Abbeystead Disaster: 23 sombre pictures of the Lancashire village in 1984 when an explosion killed 16 people

Abbeystead, nestled in the heart of the Lancashire countryside, was left devastated 40 years ago this week.

An explosion at a water pumping station cause catastrophic damage and claimed the lives of 16 people.

It was May 23 1984 when officials were taking people on a tour of Abbeystead Station, just north of the village, to convince them that it wasn’t responsible for flooding. While they were inside, underground methane ignited. Thirty-six of the 44 visitors to visit the Abbeystead plant that night were from St Michael’s. Among the dead were three of the NWWA officials who were acting as guides.

An investigation by the Health and Safety Executive revealed that the siting of the Abbeystead pumping station underground, and close to seams of coal, had made it vulnerable to build-ups of methane gas estimated to be 20,000 years old.
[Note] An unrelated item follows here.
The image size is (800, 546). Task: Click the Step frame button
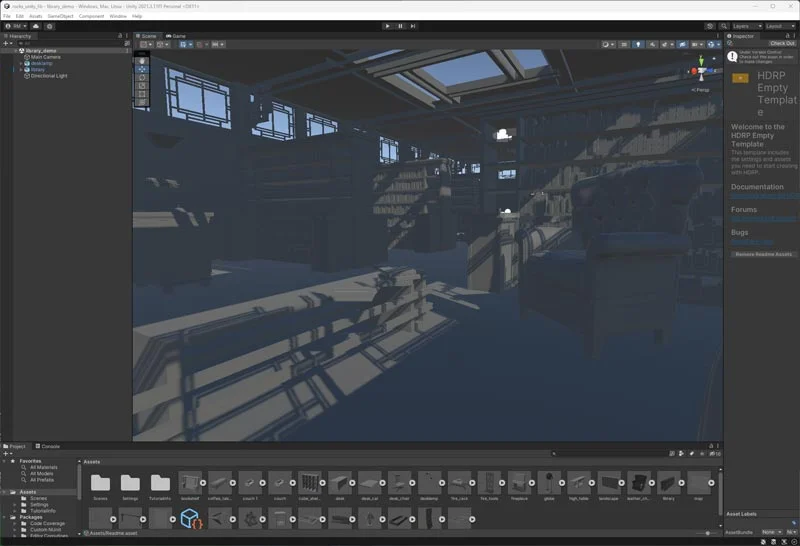(414, 26)
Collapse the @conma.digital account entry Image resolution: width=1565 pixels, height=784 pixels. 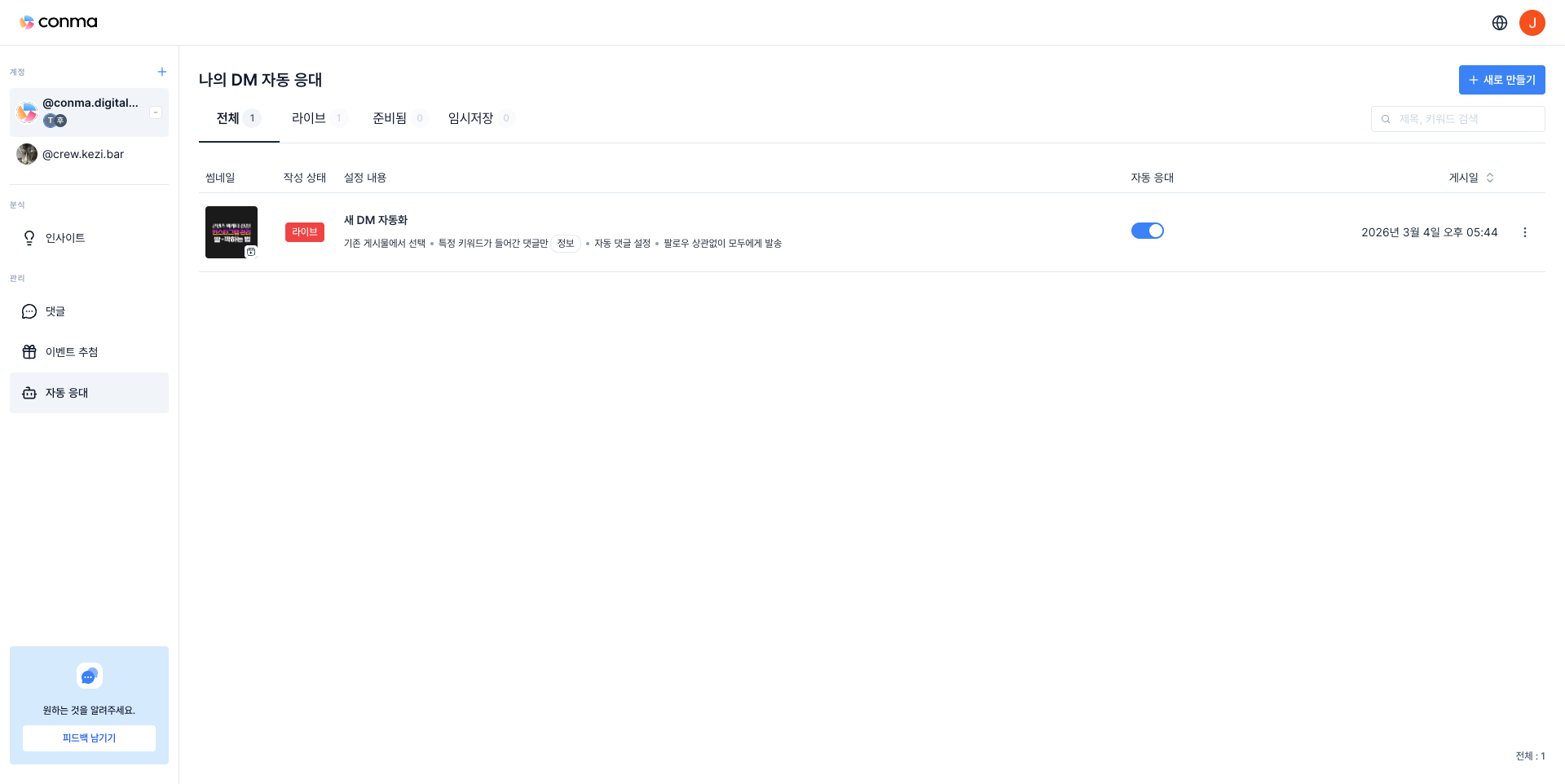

The station had also been unused for several weeks before the visit, and the gas had accumulated in the water pipe leading into the valve chamber.

On the 30th anniversary, survivor Pat Kaylor spoke to the Lancashire Post recalling that fateful day. She said: “My clothes were practically all burned off and my skin was just in tatters, and I could hear everybody inside crying and screaming.” A service was held at St Michael’s on Wyre Church on Sunday, May 19 to commemorate the disaster.